A guest is allowed to watch 1 movie each night during the 5 night that he will be spending, he wish to watch a different movie every night, also he wish to watch a movie from each category during his stay in the festival.
In how many different way can he schedule his program.
My Answer 
First we make sure that he watch a movie in every category then we select 2 movies from the remaining 27 movies (all categories together) and since he can see those movies in different order during the 5 days we multiply everything by 5!
for ex:
({H1} , {C4}, {D3} , {H4,C13}) then we can permute this (5!) to get all arrangement possible
I would write that like this for all existing possibilities:
$$\binom{10}{1} \binom{15}{1}\binom{5}{1}\binom{27}{2} \cdot 5!$$
but my result is incorrect.
Can you please help, many thanks.
 A: Your result would be correct if, in addition to selecting which movies to watch, your guest were also identifying a favorite movie from each genre -- i.e., he would first pick a favorite from each of the three categories, and then pick two more movies from what's left over.  But since the problem doesn't ask for him to identify favorites, counting things this way leads to double (and even triple) counting.
I think you have to break things down into a bunch of cases:  The guest either picks three horror movies and one of each of the others, or three comedies and one of each of the others, or three documentaries and one of each of the others, or one horror movie and two of each of the others, or one comedy and ... I hope the rest is clear.  Can you take it from here?  (The $5$-factorial part of your solution was indeed correct, so don't forget to multiply by it at the end.)
A: Your method, of selecting one from each category then selecting any two others and permutating, will suffer from over counting.   Since it counts both all the ways to select, say "The Ring" as one of the ones, and all the ways to select it as one of the other two.

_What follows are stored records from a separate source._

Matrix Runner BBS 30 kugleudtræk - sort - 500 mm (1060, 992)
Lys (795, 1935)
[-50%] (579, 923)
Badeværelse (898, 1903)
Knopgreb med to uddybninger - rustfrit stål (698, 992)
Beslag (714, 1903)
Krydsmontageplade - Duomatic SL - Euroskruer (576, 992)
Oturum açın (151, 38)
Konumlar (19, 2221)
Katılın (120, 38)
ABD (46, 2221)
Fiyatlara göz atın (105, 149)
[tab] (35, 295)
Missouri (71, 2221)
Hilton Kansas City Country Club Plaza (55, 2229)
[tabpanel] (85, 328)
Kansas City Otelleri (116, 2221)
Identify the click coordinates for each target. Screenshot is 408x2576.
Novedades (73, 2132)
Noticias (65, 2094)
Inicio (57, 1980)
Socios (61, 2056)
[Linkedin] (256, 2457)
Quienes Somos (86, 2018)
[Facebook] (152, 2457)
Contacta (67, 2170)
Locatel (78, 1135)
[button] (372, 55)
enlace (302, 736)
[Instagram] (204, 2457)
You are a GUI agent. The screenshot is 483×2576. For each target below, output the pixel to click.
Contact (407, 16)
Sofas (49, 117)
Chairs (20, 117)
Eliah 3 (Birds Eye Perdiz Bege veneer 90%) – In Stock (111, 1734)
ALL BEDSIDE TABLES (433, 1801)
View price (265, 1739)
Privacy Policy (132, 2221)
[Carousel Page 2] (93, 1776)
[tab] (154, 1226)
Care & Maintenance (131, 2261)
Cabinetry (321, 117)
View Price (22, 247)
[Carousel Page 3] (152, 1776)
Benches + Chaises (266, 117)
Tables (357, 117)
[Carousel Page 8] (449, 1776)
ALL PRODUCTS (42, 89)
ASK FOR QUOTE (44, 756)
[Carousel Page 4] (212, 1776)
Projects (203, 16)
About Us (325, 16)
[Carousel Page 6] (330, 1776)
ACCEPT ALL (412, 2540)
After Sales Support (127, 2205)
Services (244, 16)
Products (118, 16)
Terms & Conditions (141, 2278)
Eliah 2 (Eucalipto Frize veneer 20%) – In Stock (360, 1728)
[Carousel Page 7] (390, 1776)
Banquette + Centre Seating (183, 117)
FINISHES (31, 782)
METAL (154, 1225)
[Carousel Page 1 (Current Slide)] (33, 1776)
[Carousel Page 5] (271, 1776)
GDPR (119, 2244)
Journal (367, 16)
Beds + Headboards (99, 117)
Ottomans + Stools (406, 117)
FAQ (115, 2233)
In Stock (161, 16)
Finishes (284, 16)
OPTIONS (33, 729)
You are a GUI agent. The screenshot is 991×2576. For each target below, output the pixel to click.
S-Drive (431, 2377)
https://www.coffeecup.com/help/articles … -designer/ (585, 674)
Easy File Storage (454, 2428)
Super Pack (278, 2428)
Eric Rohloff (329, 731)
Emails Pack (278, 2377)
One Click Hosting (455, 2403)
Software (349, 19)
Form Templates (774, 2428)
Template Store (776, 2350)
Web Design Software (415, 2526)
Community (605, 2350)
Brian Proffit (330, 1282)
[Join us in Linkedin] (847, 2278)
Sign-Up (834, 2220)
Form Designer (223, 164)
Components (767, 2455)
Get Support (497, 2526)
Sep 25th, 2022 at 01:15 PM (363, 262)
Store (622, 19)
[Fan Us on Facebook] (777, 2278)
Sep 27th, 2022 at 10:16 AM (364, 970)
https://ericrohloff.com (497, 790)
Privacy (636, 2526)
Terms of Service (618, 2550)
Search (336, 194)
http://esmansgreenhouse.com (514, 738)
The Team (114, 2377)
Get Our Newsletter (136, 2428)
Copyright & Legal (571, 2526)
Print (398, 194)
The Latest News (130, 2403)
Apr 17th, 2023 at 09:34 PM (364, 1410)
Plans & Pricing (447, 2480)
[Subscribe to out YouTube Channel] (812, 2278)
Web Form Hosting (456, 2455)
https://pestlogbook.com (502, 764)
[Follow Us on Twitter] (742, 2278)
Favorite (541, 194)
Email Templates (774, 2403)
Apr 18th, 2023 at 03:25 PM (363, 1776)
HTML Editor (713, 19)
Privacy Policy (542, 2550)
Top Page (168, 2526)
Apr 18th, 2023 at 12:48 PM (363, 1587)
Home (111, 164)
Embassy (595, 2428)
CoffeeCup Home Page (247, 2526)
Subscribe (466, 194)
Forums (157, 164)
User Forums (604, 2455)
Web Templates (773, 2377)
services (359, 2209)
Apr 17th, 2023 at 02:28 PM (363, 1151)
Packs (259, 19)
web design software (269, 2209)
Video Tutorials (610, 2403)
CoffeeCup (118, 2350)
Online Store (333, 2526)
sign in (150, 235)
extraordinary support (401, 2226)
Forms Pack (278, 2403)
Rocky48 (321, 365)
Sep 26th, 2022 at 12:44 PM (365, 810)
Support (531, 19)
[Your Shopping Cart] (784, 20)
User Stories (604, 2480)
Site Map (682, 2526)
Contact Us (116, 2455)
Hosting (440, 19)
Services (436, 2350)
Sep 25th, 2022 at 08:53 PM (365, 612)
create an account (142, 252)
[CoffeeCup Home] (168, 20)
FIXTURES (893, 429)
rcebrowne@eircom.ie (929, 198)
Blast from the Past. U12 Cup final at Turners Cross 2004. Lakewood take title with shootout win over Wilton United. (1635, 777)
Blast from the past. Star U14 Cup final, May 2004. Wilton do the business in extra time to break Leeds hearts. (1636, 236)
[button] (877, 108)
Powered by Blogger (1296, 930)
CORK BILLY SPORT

There are $5!$ ways to watch five different movies over the stay.   Now to choose which five, you must select at least one from each category.   That's either three from one and one from each other, or two from two and one from the other.   Sum all the ways to do this:
$$\newcommand{\Ch}[2]{{^{#1}\mathsf C_{#2}}}
5!\Biggl(\Ch{10}{3}\Ch{15}{1}\Ch{5}{1}+\Ch{10}{1}\Ch{15}{3}\Ch{5}{1}+\ldots\text{et cetera} \Biggr)
$$